While writing about the Criterion Collection’s move into the world of Blu-ray and high definition content on Friday, space did not permit a full review of each of the discs. This was unfortunate, since each title is worthy of its own capsule review, at the least. 

Bottle Rocket is probably the most exciting of these releases, since we’re dealing with both a brand new transfer and a brand new array of special features. Wes Anderson’s first film is an interestingly flawed picture; originally a 13 minute short (and a big hit at the Sundance Film Festival in 1992), the expansion to 90 minutes did some damage to the overall integrity of the picture. The three act structure feels both forced and aimless, not an easy trick to pull off. Leaving that aside, there’s plenty to enjoy here. The dialogue is affectionate and quirky, and, as Martin Scorsese noted in an Esquire essay included in the DVD’s booklet, the innocent and heartfelt acting of brothers Owen and Luke Wilson is a breath of fresh air. 


The special features on this disc are extensive. Included are the original short is included on this release, as well as a handful of deleted scenes (some of which were reincorporated into the feature for the first time). One of the more intriguing features is a an anamorphic widescreen test shot by Wes Anderson and cinematographer Robert Yeoman; by comparing the test shot to the finished project it gives the layman a pretty intriguing look at the less-understood decisions faced by filmmakers. The commentary with Owen Wilson and Mr. Anderson isn’t terribly informative, though a fan of the movie will learn some interesting nuggets of trivia.

Chungking Express is another new release from Criterion, and a nice little addition to anyone looking for an introduction to Wong Kar Wai.
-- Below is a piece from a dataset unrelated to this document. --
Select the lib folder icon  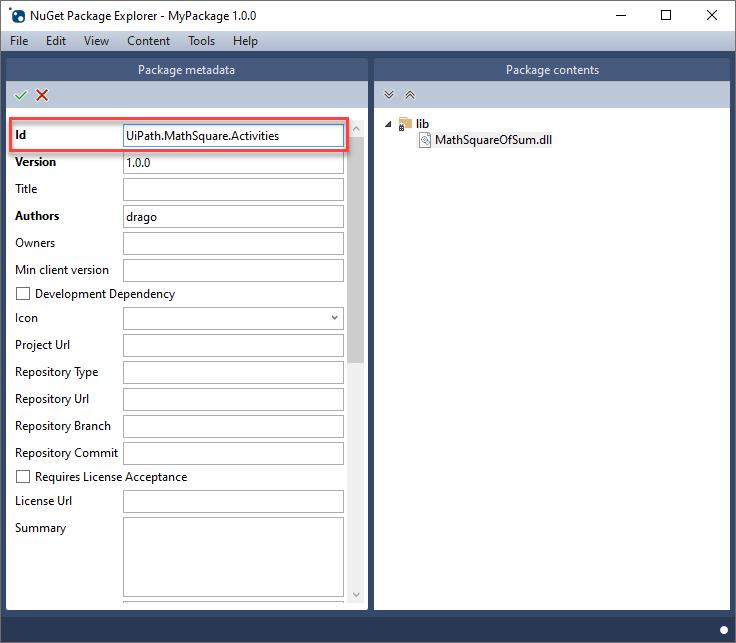(x=405, y=124)
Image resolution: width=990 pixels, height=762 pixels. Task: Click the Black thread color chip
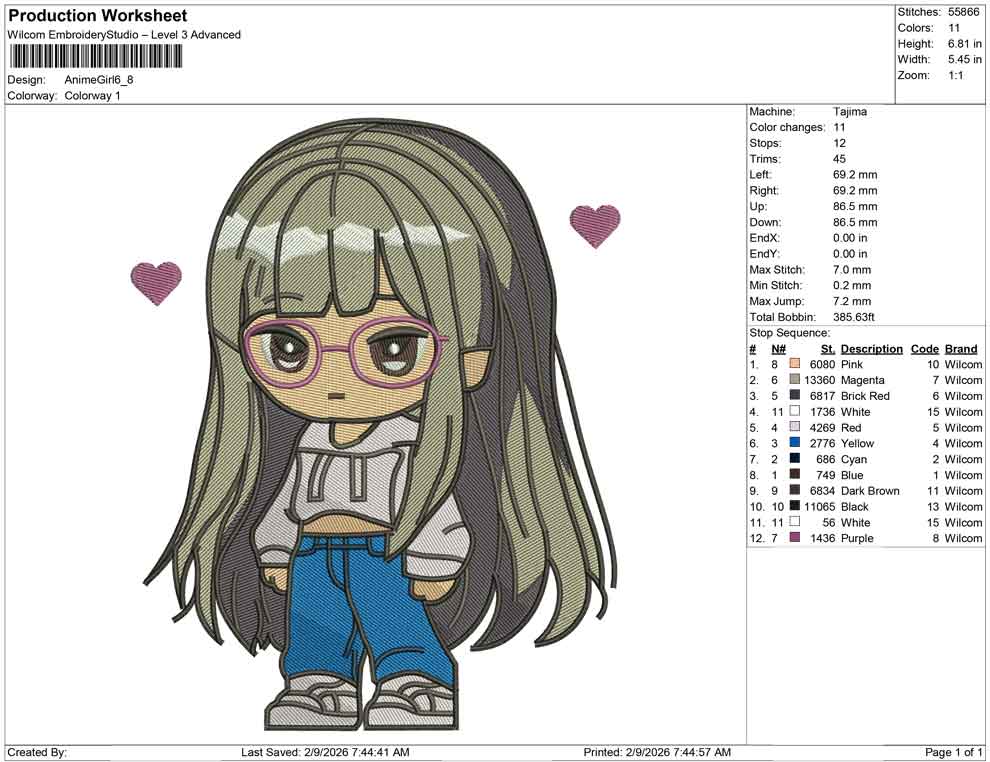795,507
It’s probably his most accessible film, and it perfectly captures the zeitgeist of a time and a place (namely, Hong Kong in the years before its handover by the British to the Chinese) according to the commentary track recorded by “noted Asian cinema critic, Tony Rayns.” Mr. Rayns’ commentary track is tough sledding for those of us who aren’t well versed in Asian cinema’s intricacies. it’s the equivalent of a 200 level course at your local film school: informative, but sometimes difficult to follow because of a lack of foundational information. The movie itself looks fantastic, with the sparkling new transfer giving extra heft to the innovative techniques employed by Mr. Wong. 
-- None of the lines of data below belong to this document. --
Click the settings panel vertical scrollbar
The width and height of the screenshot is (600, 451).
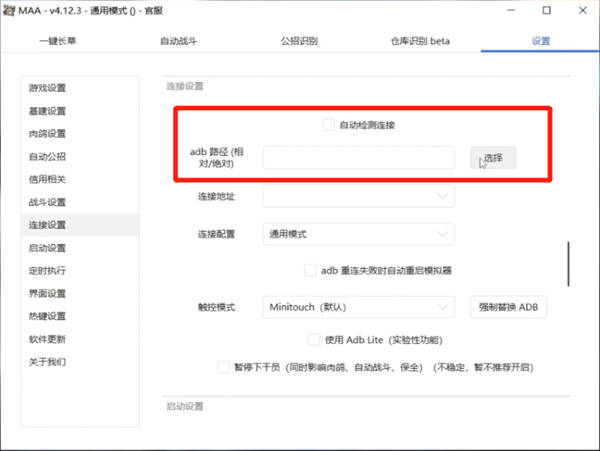tap(569, 262)
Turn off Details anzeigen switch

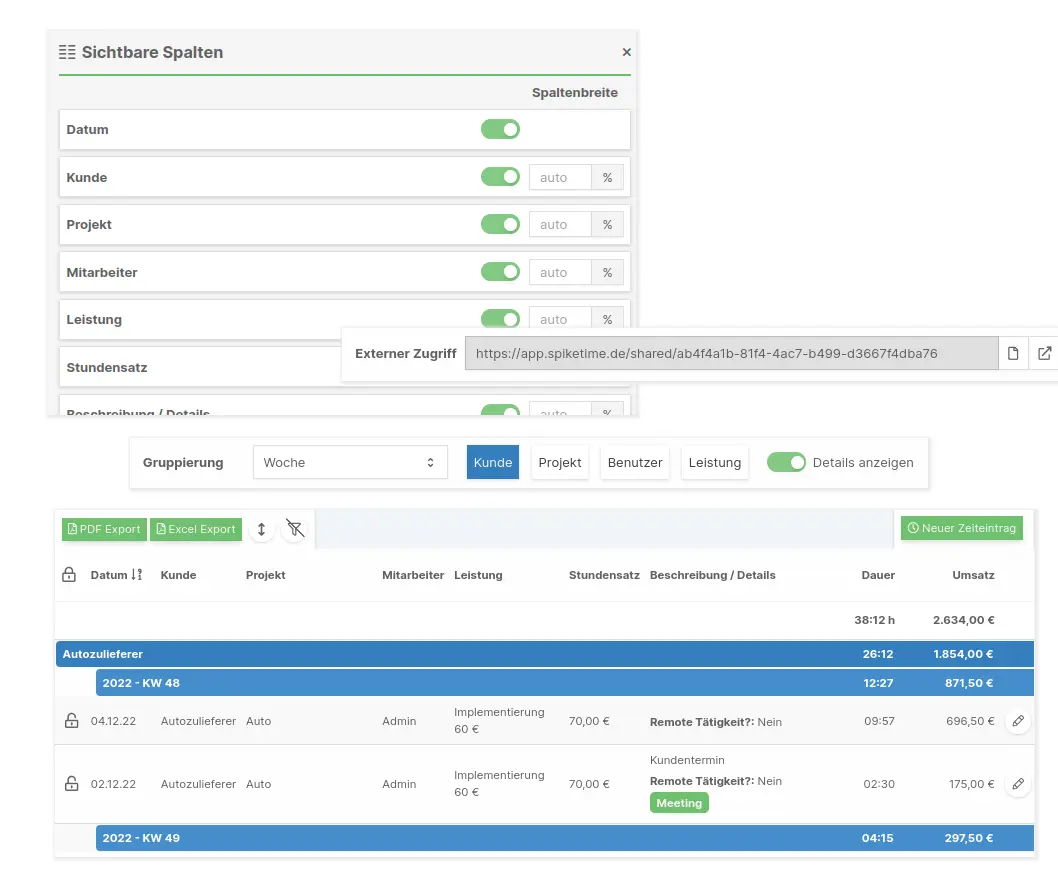[786, 462]
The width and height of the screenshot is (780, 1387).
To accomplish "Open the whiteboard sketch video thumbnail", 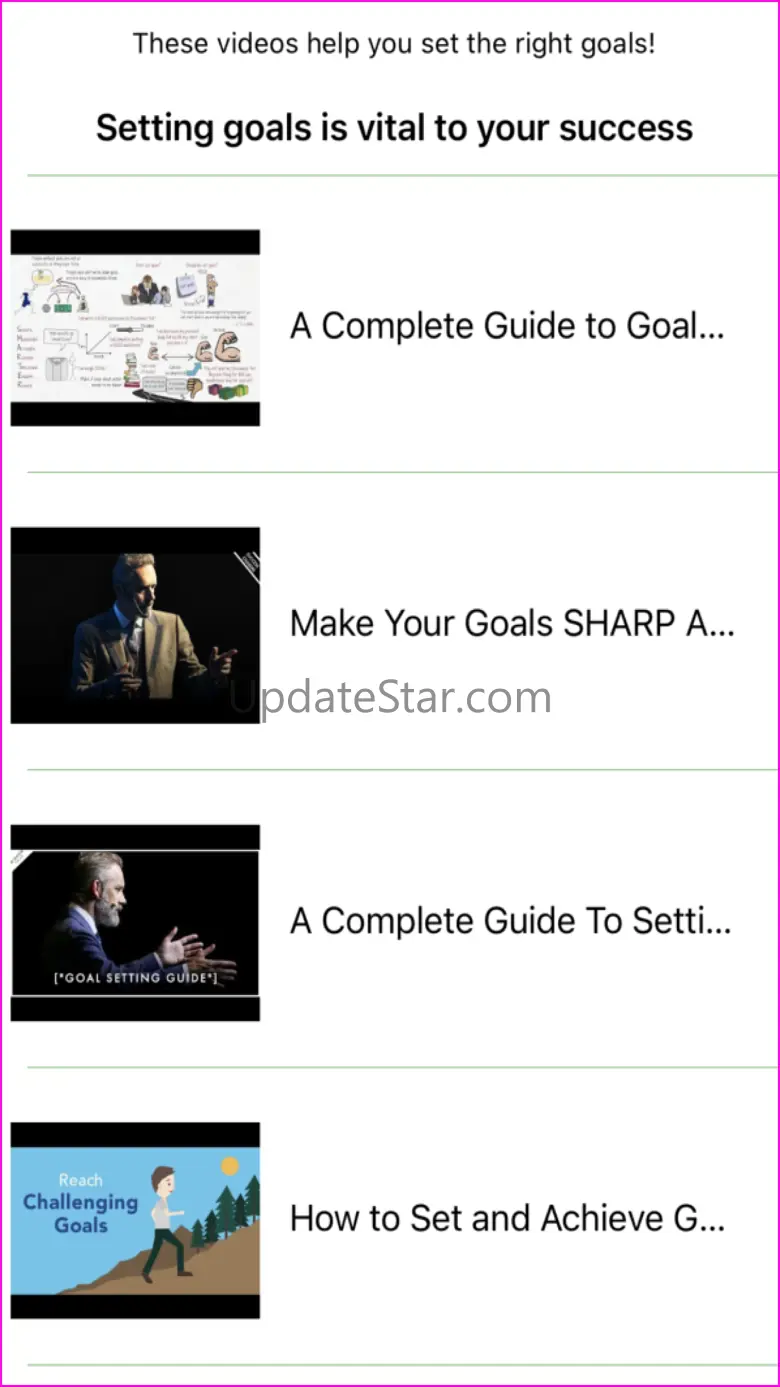I will (x=135, y=328).
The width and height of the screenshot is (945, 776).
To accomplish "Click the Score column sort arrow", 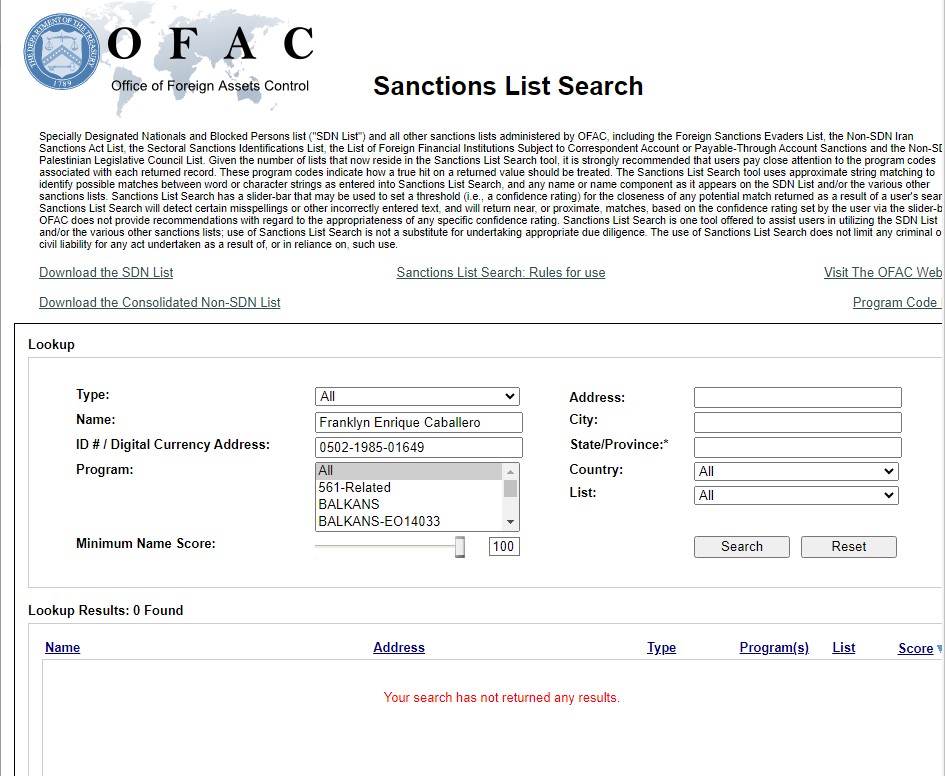I will tap(939, 649).
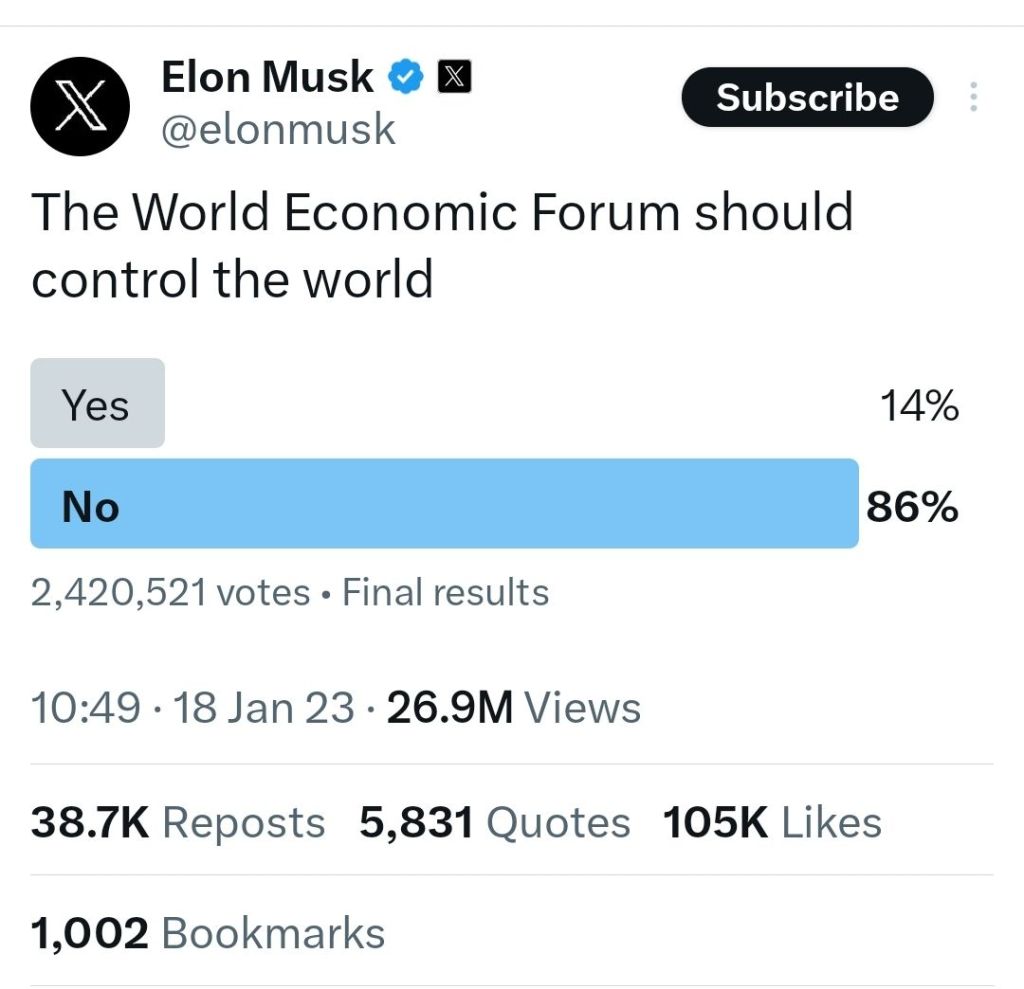Click the 86% poll result label
The height and width of the screenshot is (989, 1024).
pyautogui.click(x=912, y=508)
The Third Man is the most comprehensive disc in the group, and probably the one most aided by the hi-def transfer. Black and white tends to get muddled at lower definitions as the shades of black blur together and white tends toward gray. The sharpness provided at 1080p is something to behold, and the closest to film you’re likely to see outside of the cinematheque. A pair of commentary tracks—one by Steven Sodebergh and Tony Gilroy, one by film scholar Dana Polan—are crash courses in filmmaking. If Mr. Rayns’ commentary was a 200 level course, these are the 100 level equivalents.
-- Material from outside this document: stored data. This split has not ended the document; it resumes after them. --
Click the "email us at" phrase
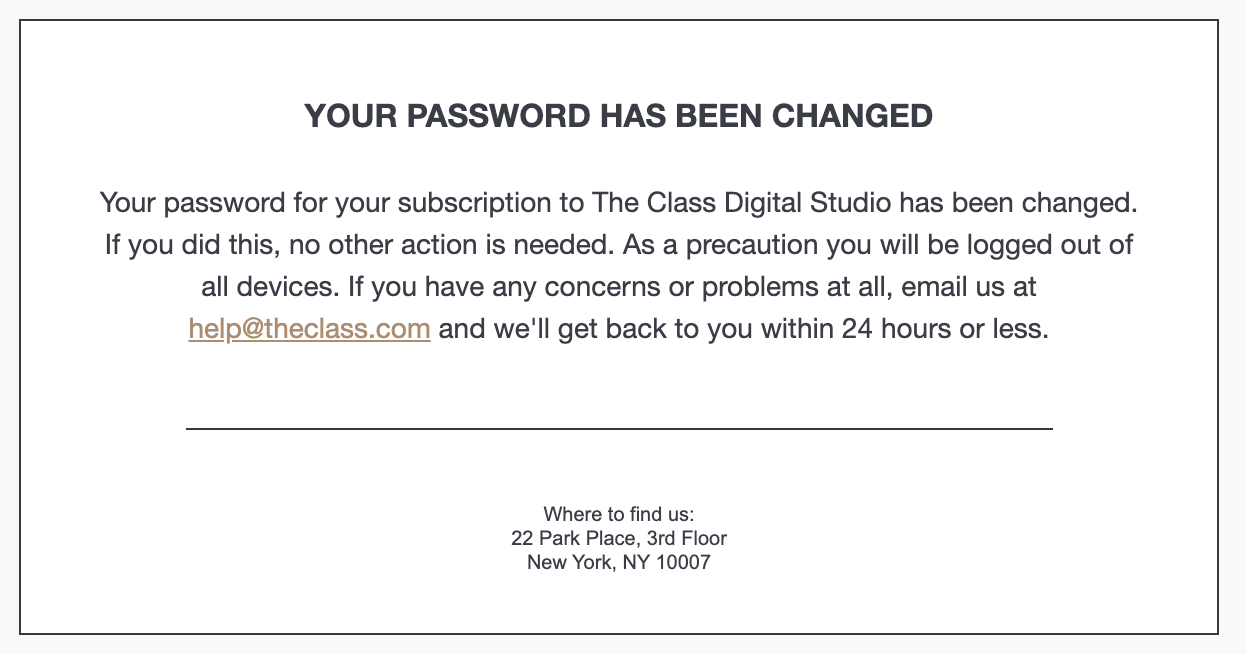Screen dimensions: 1246x654 tap(969, 287)
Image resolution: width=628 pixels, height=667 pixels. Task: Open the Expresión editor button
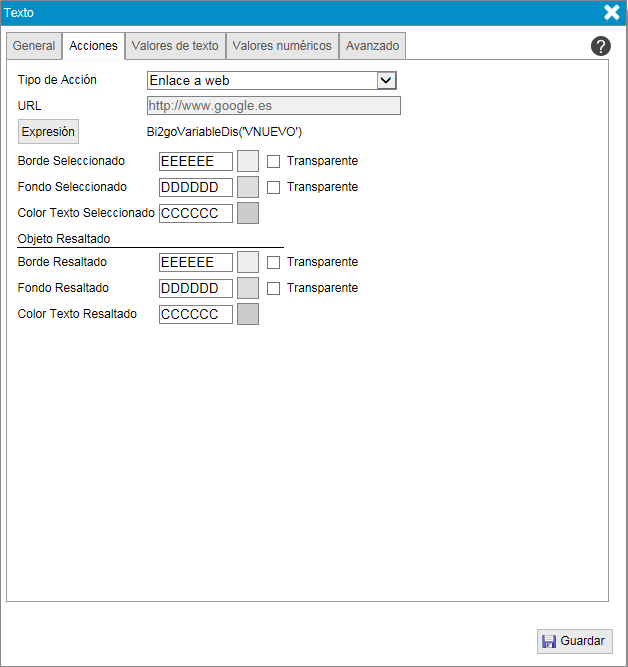(48, 132)
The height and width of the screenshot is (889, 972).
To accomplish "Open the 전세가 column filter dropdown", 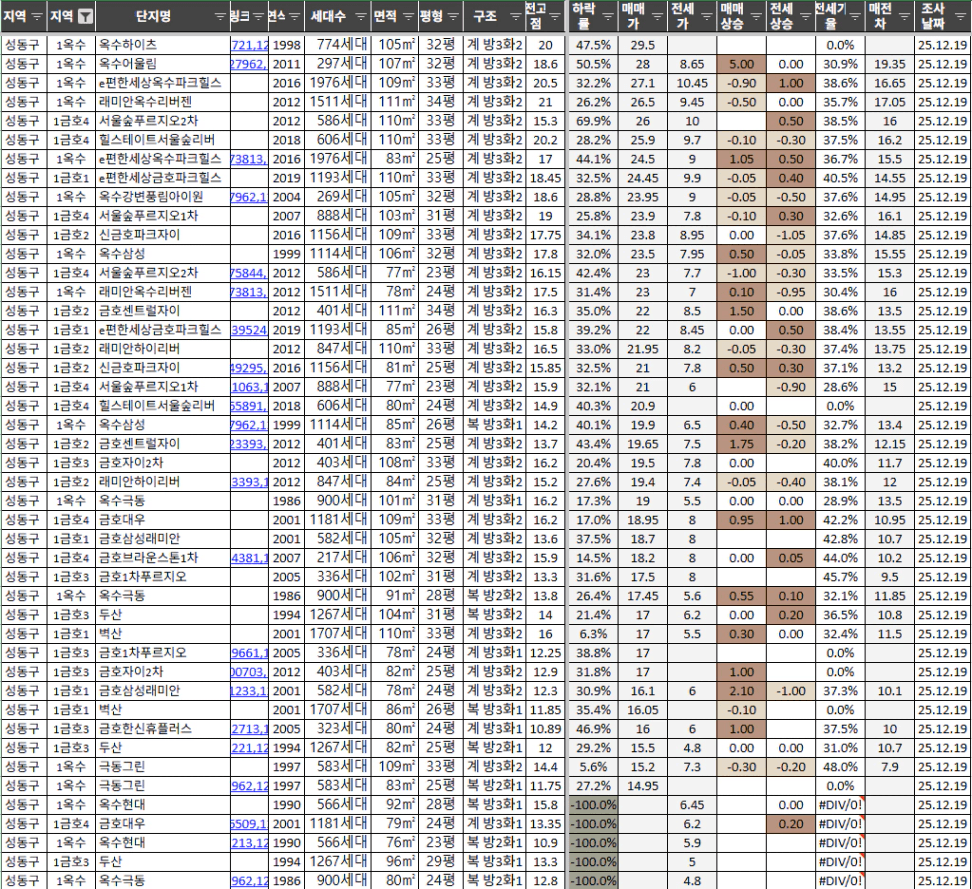I will 705,17.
Mr. Soderbergh and Mr. Gilroy’s track is especially interesting; in it they discuss basics of screenwriting (how long to wait to reintroduce a “call back” to something from earlier in the film, how to show and not tell, the importance of utilizing film for all its worth instead of authoring little more than a spoken novel) and direction (framing shots, working around a recalcitrant star like Orson Welles). Also included are a handful of documentaries that take a closer look at the movie’s troubled production—the aforementioned Mr. Welles made life as difficult as possible for director Carol Reed, refusing, for example, to work in the sewers of Vienna and forcing the production company to build a lifesize set of the underground passageways in England. If you had to make a choice and was forced to purchase only one of these discs, do yourself a favor and pick up the British Film Institute’s number one film of all time.

The Man Who Fell to Earth is probably the least seen of these films, and this is a welcome rerelease. David Bowie stars as an alien who comes to Earth to find a way to bring water to his homeland; he uses his superior technology to create innovative technologies that turn a massive profit, hoping to use that money to get back to his home planet. The plot is largely secondary, however, to the surreal imagery and Nicolas Roeg’s impressive direction. He, Mr. Bowie, and costar Buck Henry collaborate on a commentary track originally included on the 1992 laserdisc release. Fans of smart sci-fi and experimental cinema (not to mention David Bowie) will find a great deal to enjoy here, and the lusciously shot imagery is more reminiscent of a painter of landscapes than what you typically see in a feature film. Though not for everyone, Mr. Roeg’s feature is must-viewing—at least once.